Of course, this is but one example. The main quest is easy to follow, but if you agree to help everyone you talk to, you’ll have a good smattering of side quests to keep you busy. Your ship acts as your home base as you jet around Halcyon, with most of the choices you have to make either working as corporate HR (a lot more violent than any HR I’ve ever dealt with), or freedom fighter. Although, the side you pick is frequently not as easy as it sounds as I write it here.
The main comparison that The Outer Worlds has been drawn up against is Bethesda’s Fallout series, particularly New Vegas. And it’s no surprise, either, seeing as Obsidian developed that particular entry, and the two directors were both creators of the franchise originally. Outer Worlds isn’t as open and vast as what you would expect from a Bethesda game, though.
That’s certainly no bad thing in this case, and each world you visit has its own splendour to take in. The enemies you must take care of are pretty much the same across them all, however, and combat is pretty so-so. There’s the aforementioned Outlaws, as well as various types of monsters milling about the place, along with mechanical sentries and other evil robots. You can use stealth to avoid combat should you so wish, or if you’ve run out of ammo, resigned to searching for a very loud and obnoxious vending machine to purchase from before continuing on with your quests. And killing baddies.
The vending machines also provide other useful wares, so it’s always worth checking in with them when you encounter one. So is looting and foraging; I wanted to complete my Marauder armour set so off I went to murder every Marauder I could find to strip their corpses of valuables.
As you’d expect, doing all of this lets you rank up, and up, and up, giving you points to unlock more perks and increase some of your abilities. I have been focusing on persuasion and science more than anything, so my weapon abilities have been taking a back seat. But doing this has made it easier to lie and convince other NPCs to divulge information to me, oftentimes making completing quests much simpler.
Weapons get the same treatment too, with upgrades available to make your wayward aim a little easier to take. Eventually, you’ll construct a little posse who will hang around with you on your ship. When you have enough, you can choose who to bring along with you and who stays behind when you alight on a particular planet. Each member also gets their own skill tree, with weapons you can give and take away from them. There’s some AI jankiness with them; when you’re stealthing around, very often they can walk directly in front of the enemy, only to not be noticed because they can’t actively see you. Hardly a deal breaker.
They can sometimes interject in conversations you have, occasionally helping to extract more information or provide some extra insight into Halcyon.
What The Outer Worlds isn’t is a 200-hour multi-galaxy sprawling RPG with hundreds upon hundreds of quests, unlocks, and environments to explore. But that’s not the game I was expecting anyway, and I have come away very impressed. Some may clamour for a little more variety, or more quests on certain planets, and I get that. On the whole, Obsidian have delivered a charming, cartoonish world with plenty of humour and activities to keep you busy over 35 hours or so.

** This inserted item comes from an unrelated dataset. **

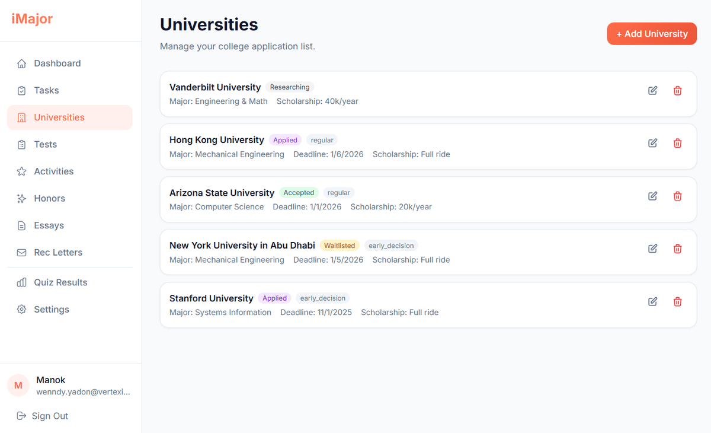711x433 pixels.
Task: Select the Tests section in the sidebar
Action: [x=45, y=144]
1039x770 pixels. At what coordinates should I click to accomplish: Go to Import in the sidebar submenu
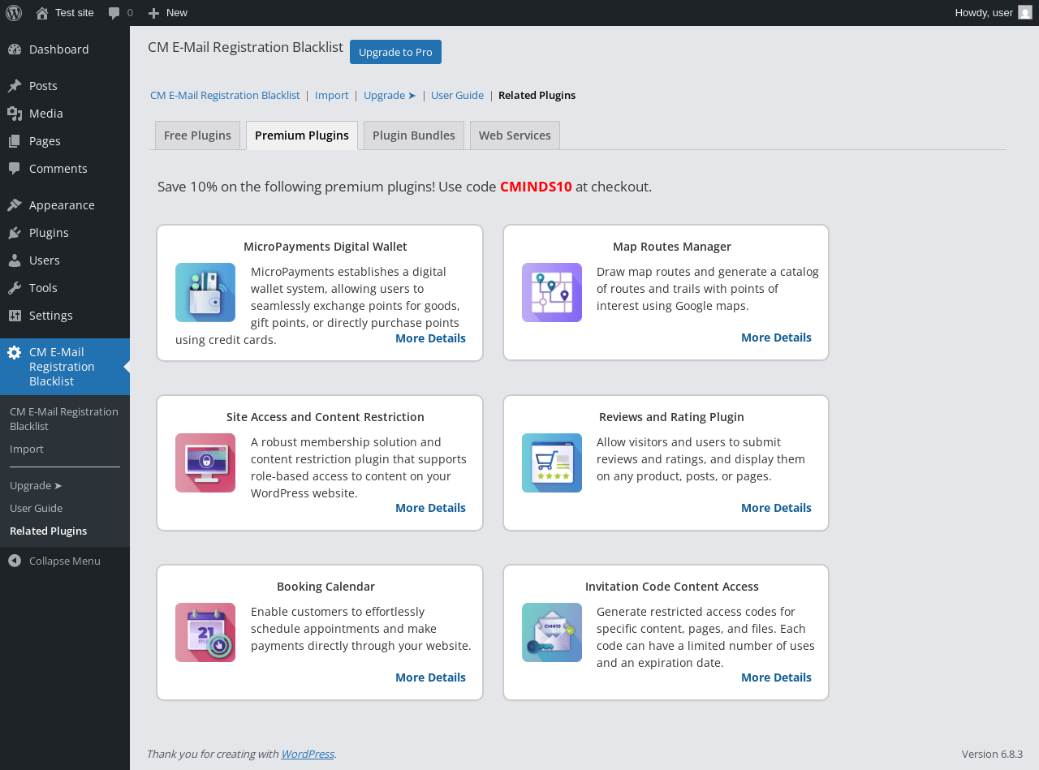coord(27,449)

The Outer Worlds (Reviewed on Windows)
This game is great, with minimal or no negatives.
Obsidian could have easily fallen into the trap of creating a straight up Fallout clone, but the various planets in the Halcyon solar system and the types of quest available provides a good amount of variety, with excellent splashings of humour and moral dilemmas. It’s not breaking new ground, but it struts its stuff very well.